1xApi

Posted on Mar 30 • Originally published at 1xapi.com

How to Implement Zero-Downtime Graceful Shutdown in Node.js APIs (2026 Guide)

#node #devops #kubernetes #api

Zero-downtime deployments are only possible if your API can shut down cleanly. Without a proper graceful shutdown, rolling deployments drop in-flight requests, Kubernetes rolls back, and your users see 502 errors.

This guide covers everything you need to implement production-grade graceful shutdown in Node.js APIs in 2026 — from basic SIGTERM handling to connection draining, health check transitions, and Kubernetes lifecycle hooks.

Why Graceful Shutdown Matters in 2026

Modern APIs run in containerized, orchestrated environments (Kubernetes, ECS, Cloud Run). When you deploy a new version:

The orchestrator sends SIGTERM to the old pod
It waits for terminationGracePeriodSeconds (default: 30s)
If the process hasn't exited, it sends SIGKILL — forcefully terminating all connections

Without handling SIGTERM, your Node.js process dies instantly, dropping every in-flight request mid-response. In a busy API with hundreds of concurrent connections, this causes a flood of 502/504 errors.

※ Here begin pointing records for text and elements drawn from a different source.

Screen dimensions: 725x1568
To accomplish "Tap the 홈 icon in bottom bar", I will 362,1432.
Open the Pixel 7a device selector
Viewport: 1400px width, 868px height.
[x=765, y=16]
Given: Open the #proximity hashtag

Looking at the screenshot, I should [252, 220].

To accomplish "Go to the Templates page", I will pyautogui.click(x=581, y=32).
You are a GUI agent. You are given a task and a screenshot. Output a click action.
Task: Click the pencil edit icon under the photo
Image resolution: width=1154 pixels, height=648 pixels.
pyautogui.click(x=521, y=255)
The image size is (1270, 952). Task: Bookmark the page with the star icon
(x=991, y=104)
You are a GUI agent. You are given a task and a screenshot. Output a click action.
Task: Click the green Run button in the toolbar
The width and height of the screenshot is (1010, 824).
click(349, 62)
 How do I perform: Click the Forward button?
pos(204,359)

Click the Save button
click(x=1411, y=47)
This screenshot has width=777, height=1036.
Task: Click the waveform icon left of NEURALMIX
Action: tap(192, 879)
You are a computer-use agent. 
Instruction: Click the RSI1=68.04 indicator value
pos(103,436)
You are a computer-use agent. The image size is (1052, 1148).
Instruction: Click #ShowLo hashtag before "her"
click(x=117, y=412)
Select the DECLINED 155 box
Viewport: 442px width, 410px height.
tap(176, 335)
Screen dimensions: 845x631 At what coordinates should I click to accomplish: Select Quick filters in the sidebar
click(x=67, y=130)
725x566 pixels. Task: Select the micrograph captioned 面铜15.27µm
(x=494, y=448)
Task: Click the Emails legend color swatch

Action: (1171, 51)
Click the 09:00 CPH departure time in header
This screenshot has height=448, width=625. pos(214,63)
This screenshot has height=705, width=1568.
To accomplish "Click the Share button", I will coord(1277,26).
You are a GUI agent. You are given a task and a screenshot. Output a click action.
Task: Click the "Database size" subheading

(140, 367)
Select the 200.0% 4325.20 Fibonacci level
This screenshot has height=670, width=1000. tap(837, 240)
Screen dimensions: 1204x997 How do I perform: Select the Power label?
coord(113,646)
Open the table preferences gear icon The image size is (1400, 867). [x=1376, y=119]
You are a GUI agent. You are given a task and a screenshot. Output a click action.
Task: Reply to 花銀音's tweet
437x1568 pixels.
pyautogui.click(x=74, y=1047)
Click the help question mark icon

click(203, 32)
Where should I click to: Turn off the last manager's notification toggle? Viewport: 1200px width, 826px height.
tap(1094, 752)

The cost: lost transactions, broken API clients, Kubernetes health check failures, and potential rollbacks.

The Five Stages of Graceful Shutdown

A production-grade shutdown follows this sequence:

Receive SIGTERM — stop accepting new requests
Signal readiness/liveness probes — return 503 from /health so load balancers deregister you
Drain in-flight requests — wait for all active requests to complete
Close resource connections — DB pools, Redis, message queues, file handles
Exit cleanly — process.exit(0) with success code

Skip any step, and you either drop requests or leave zombie connections in your database pool.

Basic SIGTERM Handler

Here's the minimum viable graceful shutdown for an Express API:

import express from 'express';
import http from 'http';

const app = express();
const server = http.createServer(app);

let isShuttingDown = false;

// Health check — returns 503 during shutdown so LB stops routing
app.get('/health', (req, res) => {
  if (isShuttingDown) {
    return res.status(503).json({ status: 'shutting_down' });
  }
  res.json({ status: 'healthy', uptime: process.uptime() });
});

app.get('/api/users', async (req, res) => {
  const users = await db.query('SELECT * FROM users LIMIT 20');
  res.json(users);
});

async function gracefulShutdown(signal: string) {
  console.log(`[${signal}] Starting graceful shutdown...`);
  isShuttingDown = true;

  // Stop accepting new connections
  server.close(async (err) => {
    if (err) {
      console.error('Error closing server:', err);
      process.exit(1);
    }

    try {
      await Promise.all([
        db.end(),         // close DB pool
        redis.quit(),     // close Redis connection
      ]);
      console.log('All connections closed. Exiting cleanly.');
      process.exit(0);
    } catch (cleanupErr) {
      console.error('Cleanup error:', cleanupErr);
      process.exit(1);
    }
  });

  // Force-exit safety valve — Kubernetes will SIGKILL at 30s anyway
  setTimeout(() => {
    console.error('Graceful shutdown timed out. Forcing exit.');
    process.exit(1);
  }, 25000);
}

process.on('SIGTERM', () => gracefulShutdown('SIGTERM'));
process.on('SIGINT',  () => gracefulShutdown('SIGINT'));

server.listen(3000, () => console.log('API listening on :3000'));

The key insight here: returning 503 from /health is the most important step. It tells your Kubernetes readiness probe and any upstream load balancer to stop routing new traffic to this pod immediately, giving in-flight requests time to drain before the connection count hits zero.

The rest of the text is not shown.